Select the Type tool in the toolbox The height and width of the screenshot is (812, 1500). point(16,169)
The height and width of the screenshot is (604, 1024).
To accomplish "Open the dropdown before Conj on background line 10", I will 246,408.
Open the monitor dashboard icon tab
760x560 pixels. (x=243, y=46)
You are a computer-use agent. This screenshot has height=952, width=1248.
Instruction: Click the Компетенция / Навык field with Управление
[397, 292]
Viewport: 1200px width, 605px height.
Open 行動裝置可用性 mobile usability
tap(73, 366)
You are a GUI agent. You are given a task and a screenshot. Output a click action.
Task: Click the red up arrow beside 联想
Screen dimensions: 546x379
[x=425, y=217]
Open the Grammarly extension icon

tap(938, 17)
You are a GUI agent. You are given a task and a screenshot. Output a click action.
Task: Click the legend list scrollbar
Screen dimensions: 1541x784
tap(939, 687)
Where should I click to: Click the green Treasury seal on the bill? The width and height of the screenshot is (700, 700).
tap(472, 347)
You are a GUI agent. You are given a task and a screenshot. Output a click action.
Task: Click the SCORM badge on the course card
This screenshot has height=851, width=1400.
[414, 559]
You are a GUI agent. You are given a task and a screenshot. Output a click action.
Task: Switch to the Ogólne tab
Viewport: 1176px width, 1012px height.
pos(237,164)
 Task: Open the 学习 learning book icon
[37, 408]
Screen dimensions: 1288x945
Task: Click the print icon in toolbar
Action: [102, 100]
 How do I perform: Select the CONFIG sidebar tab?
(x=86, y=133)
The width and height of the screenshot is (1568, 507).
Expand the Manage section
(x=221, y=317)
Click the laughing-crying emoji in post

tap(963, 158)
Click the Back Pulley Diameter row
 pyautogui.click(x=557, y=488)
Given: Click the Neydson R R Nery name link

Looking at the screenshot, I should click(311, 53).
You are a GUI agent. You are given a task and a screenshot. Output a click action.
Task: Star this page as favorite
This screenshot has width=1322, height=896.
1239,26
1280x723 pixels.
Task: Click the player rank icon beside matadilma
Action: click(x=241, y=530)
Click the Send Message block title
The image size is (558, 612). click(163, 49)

Assignment:
All the records, from start to finish, are to be repeated exactly.

Written response:
Select the Type tool in the toolbox The height and width of the screenshot is (812, 1500). point(16,169)
The height and width of the screenshot is (604, 1024).
To accomplish "Open the dropdown before Conj on background line 10", I will 246,408.
Open the monitor dashboard icon tab
760x560 pixels. (x=243, y=46)
You are a computer-use agent. This screenshot has height=952, width=1248.
Instruction: Click the Компетенция / Навык field with Управление
[397, 292]
Viewport: 1200px width, 605px height.
Open 行動裝置可用性 mobile usability
tap(73, 366)
You are a GUI agent. You are given a task and a screenshot. Output a click action.
Task: Click the red up arrow beside 联想
Screen dimensions: 546x379
[x=425, y=217]
Open the Grammarly extension icon

tap(938, 17)
You are a GUI agent. You are given a task and a screenshot. Output a click action.
Task: Click the legend list scrollbar
Screen dimensions: 1541x784
tap(939, 687)
Where should I click to: Click the green Treasury seal on the bill? The width and height of the screenshot is (700, 700).
tap(472, 347)
You are a GUI agent. You are given a task and a screenshot. Output a click action.
Task: Click the SCORM badge on the course card
This screenshot has height=851, width=1400.
[414, 559]
You are a GUI agent. You are given a task and a screenshot. Output a click action.
Task: Switch to the Ogólne tab
Viewport: 1176px width, 1012px height.
pos(237,164)
 Task: Open the 学习 learning book icon
[37, 408]
Screen dimensions: 1288x945
Task: Click the print icon in toolbar
Action: [102, 100]
 How do I perform: Select the CONFIG sidebar tab?
(x=86, y=133)
The width and height of the screenshot is (1568, 507).
Expand the Manage section
(x=221, y=317)
Click the laughing-crying emoji in post

tap(963, 158)
Click the Back Pulley Diameter row
 pyautogui.click(x=557, y=488)
Given: Click the Neydson R R Nery name link

Looking at the screenshot, I should click(311, 53).
You are a GUI agent. You are given a task and a screenshot. Output a click action.
Task: Star this page as favorite
This screenshot has width=1322, height=896.
1239,26
1280x723 pixels.
Task: Click the player rank icon beside matadilma
Action: click(x=241, y=530)
Click the Send Message block title
The image size is (558, 612). click(163, 49)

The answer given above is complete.